Once the pattern of disproportionate BME deaths started shouldn’t an urgent investigation have started?
We don’t yet know the consequences of any delays resulting from the focus on the flawed “herd immunity” strategy and the apparent absence of risk assessments that might have identified some staff (BME, older, pre-existing conditions), some communities (poorer, BME) or locations (care homes) as being potentially more vulnerable. However once it became clear (very early on) that a disproportionate number of the front line staff dying were from BME backgrounds, why did Ministers not immediately trigger urgent investigation and mitigation if at all possible? We don’t know if it is the workplace or other factors creating this trend but surely we need to find out urgently to try to mitigate it. We cannot wait for some future inquiry or even the excellent initiative from the Parliamentary Women’s and Equality Committee.

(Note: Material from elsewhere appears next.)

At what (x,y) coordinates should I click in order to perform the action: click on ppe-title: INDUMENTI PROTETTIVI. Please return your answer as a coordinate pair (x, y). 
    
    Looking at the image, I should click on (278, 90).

Have diversity and inclusion been discarded at the first sign of crisis?
We know inclusive diverse leadership is better leadership. Yet, not only are national decision makers disproportionately white and male, but symbolically, the senior leadership of the flagship Nightingale Hospital in London is overwhelmingly White too even though half of London’s NHS workforce is from Black and Minority Ethnic backgrounds. What message does that send to BME communities disproportionately bearing the brunt of Coronavirus both as patients and as staff, especially when we know overall progress on recruiting BME staff even when shortlisted is still hopelessly skewed and made no progress last year?
I do not doubt the skill and commitment of those leading national and local responses to the crisis. But was it really the case that the leadership teams (including at the Nightingale) could not have been even better if they had been truly diverse? Diversity and excellence are not alternatives. The contrast between those dying and those making decisions seems very sharp. We should already be trying urgently to find out what is going on.
Otherwise won’t more people be asking, as one nurse put it to me very recently, “are some black staff only visible when they die?”